Correspondance de Voltaire/1723/Lettre 103

Correspondance de Voltaire/1723
Correspondance : année 1723GarnierŒuvres complètes de Voltaire, tome 33 (p. 105-106).
◄  Lettre 102
Lettre 104  ►

103. — À MADAME LA PRÉSIDENTE DE BERNIÈRES.

20 décembre.

Je reçus votre dernière lettre hier 19, et je me hâte de vous répondre, ne trouvant-point de plus grand plaisir que de vous parler des obligations que je vous ai. Vous, qui n’avez point d’enfants, vous ne savez pas ce que c’est que la tendresse paternelle, et vous n’imaginez point quel effet font sur moi les bontés que vous avez pour mon petit Henri. Cependant l’amour que j’ai pour lui ne m’aveugle pas au point de prétendre qu’il vienne à Paris dans un char traîné par six chevaux ; un ou deux bidets, avec des bâts et des paniers, suffisent pour mon fils. Mais apparemment que votre fourgon vous apporte des meubles, et que Henri sera confondu dans votre équipage. En ce cas, je consens qu’il profite de cette voiture ; mais je ne veux point du tout qu’on fasse ces frais uniquement pour ce marmouset. Je vous recommande instamment de le faire partir avec plus de modestie et moins de dépense ; Martel est surtout inutile pour conduire ce petit garçon. Je vous ai déjà mandé que vous eussiez la bonté d’empêcher qu’on ne lui fît ses deux mille habits[1] : ainsi il sera prêt à partir avec vous, et il pourra vous suivre dans votre marche avec deux chevaux de bât, qui marcheront derrière votre carrosse, et qui vous quitteront à Boulogne, où il faudra que mon bâtard s’arrête.

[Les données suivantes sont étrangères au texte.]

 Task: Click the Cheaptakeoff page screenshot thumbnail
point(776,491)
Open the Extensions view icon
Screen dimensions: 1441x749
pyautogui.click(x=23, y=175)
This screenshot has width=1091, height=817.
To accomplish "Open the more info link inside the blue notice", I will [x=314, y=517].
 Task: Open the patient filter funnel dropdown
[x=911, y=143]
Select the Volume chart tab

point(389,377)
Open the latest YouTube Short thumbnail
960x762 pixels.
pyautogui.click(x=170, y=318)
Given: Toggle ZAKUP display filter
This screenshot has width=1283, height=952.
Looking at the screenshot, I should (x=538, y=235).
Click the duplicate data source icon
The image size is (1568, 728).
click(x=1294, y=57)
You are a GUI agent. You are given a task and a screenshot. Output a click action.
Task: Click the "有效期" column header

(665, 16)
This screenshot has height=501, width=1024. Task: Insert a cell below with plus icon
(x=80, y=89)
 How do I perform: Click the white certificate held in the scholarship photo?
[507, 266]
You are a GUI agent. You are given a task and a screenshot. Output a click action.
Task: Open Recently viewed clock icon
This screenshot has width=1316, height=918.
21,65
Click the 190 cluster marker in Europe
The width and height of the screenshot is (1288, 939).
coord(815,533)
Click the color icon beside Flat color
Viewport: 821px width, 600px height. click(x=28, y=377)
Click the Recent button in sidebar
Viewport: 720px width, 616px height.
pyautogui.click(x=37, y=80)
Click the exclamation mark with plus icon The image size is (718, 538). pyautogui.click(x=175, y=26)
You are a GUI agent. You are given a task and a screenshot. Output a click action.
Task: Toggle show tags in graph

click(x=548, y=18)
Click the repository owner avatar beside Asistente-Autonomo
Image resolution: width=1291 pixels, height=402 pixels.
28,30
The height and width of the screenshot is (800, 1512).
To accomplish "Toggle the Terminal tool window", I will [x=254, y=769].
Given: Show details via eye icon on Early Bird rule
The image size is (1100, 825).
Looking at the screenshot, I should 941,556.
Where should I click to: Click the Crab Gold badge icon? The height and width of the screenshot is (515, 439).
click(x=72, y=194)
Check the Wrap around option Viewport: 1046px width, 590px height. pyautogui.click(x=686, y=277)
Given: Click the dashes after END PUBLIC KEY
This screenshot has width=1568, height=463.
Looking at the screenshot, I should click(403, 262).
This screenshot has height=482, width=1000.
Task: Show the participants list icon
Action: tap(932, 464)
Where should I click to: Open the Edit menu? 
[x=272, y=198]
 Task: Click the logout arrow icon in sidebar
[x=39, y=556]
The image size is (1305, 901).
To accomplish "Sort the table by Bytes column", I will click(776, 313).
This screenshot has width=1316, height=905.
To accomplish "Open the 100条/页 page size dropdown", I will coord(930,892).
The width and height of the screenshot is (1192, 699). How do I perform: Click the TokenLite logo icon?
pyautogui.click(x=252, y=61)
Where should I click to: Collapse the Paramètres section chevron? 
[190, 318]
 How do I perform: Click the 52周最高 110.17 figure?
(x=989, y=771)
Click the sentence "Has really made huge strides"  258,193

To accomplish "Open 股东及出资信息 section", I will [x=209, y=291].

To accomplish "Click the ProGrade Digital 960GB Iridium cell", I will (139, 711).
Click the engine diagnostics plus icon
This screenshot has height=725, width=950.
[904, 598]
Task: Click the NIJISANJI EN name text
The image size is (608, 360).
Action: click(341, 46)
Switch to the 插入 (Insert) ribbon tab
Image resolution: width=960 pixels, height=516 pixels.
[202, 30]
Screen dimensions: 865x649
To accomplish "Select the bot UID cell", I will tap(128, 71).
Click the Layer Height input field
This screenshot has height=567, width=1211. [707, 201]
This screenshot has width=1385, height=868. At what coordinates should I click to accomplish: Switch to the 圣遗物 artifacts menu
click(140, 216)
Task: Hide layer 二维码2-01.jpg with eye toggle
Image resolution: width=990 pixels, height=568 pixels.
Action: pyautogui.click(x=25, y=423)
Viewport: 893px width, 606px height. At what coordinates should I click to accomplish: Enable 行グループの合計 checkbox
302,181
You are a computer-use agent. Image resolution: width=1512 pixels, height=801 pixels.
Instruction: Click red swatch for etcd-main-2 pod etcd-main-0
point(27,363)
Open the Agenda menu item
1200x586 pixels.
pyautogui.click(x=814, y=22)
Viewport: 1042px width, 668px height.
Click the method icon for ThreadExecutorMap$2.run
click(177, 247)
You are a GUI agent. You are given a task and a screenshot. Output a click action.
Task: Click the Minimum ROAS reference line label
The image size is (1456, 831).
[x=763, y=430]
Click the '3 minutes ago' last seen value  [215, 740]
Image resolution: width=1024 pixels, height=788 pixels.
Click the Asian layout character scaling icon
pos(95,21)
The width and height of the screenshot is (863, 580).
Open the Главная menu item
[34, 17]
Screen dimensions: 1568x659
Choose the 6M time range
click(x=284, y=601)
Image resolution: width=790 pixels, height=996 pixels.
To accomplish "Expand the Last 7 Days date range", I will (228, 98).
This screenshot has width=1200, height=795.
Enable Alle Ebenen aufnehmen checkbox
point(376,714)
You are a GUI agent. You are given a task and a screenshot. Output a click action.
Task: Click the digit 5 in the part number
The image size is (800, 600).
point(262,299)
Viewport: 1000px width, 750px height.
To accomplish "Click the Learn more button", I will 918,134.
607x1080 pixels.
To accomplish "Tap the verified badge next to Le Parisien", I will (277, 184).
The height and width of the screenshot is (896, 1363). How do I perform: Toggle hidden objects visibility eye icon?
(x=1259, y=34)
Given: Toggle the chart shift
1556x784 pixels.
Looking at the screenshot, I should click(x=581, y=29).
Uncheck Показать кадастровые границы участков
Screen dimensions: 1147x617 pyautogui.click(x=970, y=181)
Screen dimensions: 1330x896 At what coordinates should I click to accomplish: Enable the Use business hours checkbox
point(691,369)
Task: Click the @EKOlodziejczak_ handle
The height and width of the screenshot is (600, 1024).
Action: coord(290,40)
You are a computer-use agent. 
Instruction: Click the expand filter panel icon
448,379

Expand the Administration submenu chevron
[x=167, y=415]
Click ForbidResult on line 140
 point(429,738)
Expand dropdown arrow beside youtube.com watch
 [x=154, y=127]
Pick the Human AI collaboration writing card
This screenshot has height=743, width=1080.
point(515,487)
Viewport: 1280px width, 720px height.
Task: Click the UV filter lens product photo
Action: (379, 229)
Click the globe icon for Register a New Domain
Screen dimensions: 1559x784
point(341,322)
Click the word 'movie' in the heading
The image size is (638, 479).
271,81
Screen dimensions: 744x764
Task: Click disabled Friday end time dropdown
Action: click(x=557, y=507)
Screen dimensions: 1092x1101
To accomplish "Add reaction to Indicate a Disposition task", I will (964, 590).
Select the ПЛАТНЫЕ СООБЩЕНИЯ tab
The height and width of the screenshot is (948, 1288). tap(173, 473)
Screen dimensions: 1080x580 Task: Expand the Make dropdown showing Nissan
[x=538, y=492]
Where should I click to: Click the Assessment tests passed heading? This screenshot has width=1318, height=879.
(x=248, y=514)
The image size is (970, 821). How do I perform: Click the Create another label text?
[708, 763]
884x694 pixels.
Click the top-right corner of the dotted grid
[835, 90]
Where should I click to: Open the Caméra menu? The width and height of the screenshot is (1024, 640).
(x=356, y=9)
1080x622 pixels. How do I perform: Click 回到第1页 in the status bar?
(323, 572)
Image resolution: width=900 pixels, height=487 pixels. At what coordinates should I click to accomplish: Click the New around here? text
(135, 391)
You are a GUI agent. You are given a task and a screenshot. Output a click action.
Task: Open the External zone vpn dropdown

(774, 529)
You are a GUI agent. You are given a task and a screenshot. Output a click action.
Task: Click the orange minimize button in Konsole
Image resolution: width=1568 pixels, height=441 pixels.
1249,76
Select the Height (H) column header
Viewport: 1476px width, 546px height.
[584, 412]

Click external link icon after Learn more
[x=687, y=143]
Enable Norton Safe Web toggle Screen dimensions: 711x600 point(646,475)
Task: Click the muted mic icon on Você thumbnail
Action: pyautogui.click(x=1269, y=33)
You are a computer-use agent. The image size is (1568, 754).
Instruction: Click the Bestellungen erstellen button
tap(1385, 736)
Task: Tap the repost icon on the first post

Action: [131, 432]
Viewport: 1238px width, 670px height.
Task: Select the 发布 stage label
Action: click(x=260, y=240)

Le jour de votre départ s’avance, et je crois que vous ne le reculerez pas. Je n’aurai jamais en ma vie de si bonnes étrennes que celles que me prépare votre arrivée pour le jour de l’an.

  1. C’est-à-dire qu’on ne fit pas brocher ou relier les deux mille exemplaires de la Ligue (Henriade) imprimés par Viret. (Cl.)